Victor Cha: Oui, l'un des projets que nous avons récemment lancés au CSIS porte précisément sur la résilience des alliances autoritaires. C'est-à-dire, nous examinons quels facteurs permettent à une alliance autoritaire de sortir d'une relation très personnelle, à court terme et transactionnelle, pour évoluer vers une relation stratégique plus institutionnalisée et à long terme.
Cela est bien sûr lié à la relation entre la Corée du Nord et la Russie, et à la question de savoir comment cette relation évoluera si la guerre en Ukraine prend fin. C'est donc une tentative d'approche théorique et historique, en examinant l'histoire des alliances autoritaires et en déduisant les conditions dans lesquelles ces alliances peuvent évoluer vers des relations plus stratégiques et à long terme.
Cela est lié à l'argument de la paix froide.
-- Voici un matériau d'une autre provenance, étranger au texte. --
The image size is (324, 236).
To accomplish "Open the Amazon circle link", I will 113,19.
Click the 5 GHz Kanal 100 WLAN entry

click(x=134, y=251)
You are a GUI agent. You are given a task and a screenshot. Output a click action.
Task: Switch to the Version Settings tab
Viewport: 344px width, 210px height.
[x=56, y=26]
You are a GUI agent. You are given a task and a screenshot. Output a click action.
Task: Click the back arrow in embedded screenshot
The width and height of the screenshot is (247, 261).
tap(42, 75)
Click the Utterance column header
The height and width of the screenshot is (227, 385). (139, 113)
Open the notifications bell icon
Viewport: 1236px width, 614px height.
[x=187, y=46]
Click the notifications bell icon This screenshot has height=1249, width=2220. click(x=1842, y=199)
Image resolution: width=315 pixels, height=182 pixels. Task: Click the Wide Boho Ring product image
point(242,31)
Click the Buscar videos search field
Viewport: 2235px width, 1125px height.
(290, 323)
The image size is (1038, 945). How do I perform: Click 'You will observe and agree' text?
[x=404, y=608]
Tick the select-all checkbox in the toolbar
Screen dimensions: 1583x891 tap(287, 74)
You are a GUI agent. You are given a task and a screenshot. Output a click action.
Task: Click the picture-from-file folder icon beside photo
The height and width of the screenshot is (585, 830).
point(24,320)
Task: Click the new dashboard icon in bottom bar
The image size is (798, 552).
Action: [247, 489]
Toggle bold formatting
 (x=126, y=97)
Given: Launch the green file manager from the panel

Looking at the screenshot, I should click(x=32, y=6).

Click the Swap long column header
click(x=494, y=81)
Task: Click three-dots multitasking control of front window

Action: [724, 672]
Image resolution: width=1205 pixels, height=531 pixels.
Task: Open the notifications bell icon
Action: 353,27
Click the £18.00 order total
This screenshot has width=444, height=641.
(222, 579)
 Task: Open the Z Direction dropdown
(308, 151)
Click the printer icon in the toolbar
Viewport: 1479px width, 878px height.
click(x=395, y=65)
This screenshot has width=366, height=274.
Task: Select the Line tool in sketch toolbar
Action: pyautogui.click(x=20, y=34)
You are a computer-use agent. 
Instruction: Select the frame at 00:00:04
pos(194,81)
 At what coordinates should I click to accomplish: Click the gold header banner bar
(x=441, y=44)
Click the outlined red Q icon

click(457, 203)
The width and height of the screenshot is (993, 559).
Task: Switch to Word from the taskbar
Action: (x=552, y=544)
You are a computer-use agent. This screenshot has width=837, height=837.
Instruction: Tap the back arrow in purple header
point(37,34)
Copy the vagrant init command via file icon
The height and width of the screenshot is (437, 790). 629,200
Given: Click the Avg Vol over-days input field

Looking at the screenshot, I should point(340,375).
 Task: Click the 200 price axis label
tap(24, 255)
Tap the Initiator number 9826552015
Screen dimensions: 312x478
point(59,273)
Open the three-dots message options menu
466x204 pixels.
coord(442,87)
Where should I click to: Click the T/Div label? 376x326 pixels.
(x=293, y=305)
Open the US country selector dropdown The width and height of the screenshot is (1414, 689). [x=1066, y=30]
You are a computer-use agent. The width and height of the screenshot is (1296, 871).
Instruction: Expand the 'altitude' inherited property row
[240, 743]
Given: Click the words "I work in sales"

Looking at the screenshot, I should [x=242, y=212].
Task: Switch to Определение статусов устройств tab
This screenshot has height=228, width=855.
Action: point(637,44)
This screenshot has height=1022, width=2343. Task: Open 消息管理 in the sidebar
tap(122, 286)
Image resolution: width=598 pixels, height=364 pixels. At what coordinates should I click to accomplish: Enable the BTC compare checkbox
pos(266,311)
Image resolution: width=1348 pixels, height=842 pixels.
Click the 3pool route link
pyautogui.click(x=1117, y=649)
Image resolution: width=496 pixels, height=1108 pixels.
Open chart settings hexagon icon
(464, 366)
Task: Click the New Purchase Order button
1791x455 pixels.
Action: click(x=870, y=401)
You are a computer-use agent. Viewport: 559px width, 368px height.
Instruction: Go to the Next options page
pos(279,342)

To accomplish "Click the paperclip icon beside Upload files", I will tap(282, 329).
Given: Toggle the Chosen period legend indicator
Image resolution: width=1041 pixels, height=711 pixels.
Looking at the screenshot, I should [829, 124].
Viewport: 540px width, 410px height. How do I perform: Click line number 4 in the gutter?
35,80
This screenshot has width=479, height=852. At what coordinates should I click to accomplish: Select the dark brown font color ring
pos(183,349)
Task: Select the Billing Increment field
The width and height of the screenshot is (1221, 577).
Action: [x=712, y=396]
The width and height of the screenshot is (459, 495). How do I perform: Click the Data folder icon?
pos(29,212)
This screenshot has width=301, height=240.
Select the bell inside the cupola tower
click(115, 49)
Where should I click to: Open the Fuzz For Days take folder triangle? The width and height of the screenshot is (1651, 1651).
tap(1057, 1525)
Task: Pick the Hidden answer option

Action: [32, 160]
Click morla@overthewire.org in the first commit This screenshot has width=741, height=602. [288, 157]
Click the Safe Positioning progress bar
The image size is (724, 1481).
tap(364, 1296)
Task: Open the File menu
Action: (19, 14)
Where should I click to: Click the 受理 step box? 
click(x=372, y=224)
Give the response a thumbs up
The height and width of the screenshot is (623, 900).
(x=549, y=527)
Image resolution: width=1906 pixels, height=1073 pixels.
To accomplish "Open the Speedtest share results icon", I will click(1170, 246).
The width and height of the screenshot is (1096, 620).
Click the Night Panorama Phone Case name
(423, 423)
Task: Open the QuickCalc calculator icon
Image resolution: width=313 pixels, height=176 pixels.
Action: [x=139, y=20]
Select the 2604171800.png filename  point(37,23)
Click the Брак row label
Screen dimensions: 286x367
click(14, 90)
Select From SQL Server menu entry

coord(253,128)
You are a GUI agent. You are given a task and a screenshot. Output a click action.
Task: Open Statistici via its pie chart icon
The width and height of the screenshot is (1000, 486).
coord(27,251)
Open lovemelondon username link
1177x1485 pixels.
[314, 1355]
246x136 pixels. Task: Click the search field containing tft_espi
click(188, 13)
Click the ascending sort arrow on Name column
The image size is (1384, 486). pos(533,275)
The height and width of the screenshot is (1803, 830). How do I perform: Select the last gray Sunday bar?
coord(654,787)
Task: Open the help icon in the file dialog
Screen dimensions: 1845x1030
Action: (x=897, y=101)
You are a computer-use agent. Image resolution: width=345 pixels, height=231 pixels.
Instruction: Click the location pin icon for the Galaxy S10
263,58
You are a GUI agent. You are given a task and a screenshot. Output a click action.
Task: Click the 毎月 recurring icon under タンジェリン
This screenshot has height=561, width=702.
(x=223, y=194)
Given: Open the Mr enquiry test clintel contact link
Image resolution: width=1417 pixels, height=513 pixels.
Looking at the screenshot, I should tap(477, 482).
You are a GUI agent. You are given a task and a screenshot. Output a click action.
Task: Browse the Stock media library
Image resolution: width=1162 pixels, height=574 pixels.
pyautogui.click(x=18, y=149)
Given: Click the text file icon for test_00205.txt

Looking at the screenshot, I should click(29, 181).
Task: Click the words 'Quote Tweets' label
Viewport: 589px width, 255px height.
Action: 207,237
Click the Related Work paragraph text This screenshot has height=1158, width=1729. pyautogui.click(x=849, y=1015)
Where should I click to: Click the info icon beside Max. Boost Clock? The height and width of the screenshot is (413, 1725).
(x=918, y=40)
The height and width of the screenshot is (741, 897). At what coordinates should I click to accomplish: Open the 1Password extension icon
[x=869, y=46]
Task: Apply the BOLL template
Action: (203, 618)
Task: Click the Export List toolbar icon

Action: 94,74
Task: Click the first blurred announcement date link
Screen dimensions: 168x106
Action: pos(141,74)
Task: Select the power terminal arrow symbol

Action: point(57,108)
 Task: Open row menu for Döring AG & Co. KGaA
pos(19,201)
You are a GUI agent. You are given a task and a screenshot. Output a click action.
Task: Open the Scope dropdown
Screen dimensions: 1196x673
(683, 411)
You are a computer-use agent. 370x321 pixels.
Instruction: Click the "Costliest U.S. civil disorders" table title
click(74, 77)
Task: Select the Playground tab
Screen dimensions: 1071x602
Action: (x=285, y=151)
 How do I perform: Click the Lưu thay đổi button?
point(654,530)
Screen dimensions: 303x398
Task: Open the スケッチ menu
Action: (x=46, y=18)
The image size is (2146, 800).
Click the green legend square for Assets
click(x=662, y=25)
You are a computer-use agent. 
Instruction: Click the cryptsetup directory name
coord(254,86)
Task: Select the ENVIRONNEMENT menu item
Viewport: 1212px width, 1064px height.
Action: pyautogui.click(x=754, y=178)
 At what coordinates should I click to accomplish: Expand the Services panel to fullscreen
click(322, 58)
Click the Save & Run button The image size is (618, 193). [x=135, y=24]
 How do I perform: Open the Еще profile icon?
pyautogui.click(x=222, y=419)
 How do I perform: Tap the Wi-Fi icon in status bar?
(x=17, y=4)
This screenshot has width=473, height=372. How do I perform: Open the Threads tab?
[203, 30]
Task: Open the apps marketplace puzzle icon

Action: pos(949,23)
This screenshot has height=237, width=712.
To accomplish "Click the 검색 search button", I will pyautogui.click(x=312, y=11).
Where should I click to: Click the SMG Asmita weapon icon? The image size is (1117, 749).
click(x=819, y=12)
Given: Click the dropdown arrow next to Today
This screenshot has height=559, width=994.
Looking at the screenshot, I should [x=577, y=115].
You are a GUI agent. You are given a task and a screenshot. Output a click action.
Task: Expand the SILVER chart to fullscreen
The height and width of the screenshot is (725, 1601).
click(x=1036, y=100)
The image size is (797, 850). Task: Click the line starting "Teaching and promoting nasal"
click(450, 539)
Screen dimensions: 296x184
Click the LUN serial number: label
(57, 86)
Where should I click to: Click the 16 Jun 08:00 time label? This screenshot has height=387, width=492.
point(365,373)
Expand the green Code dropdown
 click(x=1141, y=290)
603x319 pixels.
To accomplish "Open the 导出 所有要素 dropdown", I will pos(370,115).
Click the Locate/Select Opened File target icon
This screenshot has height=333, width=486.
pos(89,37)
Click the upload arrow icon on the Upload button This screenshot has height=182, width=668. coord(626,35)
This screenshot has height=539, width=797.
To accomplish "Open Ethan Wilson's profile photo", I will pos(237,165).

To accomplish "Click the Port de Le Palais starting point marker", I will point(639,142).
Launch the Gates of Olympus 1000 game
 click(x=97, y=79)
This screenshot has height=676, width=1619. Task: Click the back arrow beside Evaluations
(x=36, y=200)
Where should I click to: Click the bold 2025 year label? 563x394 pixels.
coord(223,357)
Parce que, comme je l'ai mentionné précédemment, l'un des objectifs de l'engagement envers la Corée du Nord dans le cadre de la paix froide est de réduire et de diluer la relation entre la Russie et la Corée du Nord. Cela pose des problèmes aux États-Unis concernant la péninsule coréenne et, plus largement, la région.: Merci. ■
■ Victor Cha_Titulaire de la chaire coréenne au CSIS, professeur à l'Université de Georgetown.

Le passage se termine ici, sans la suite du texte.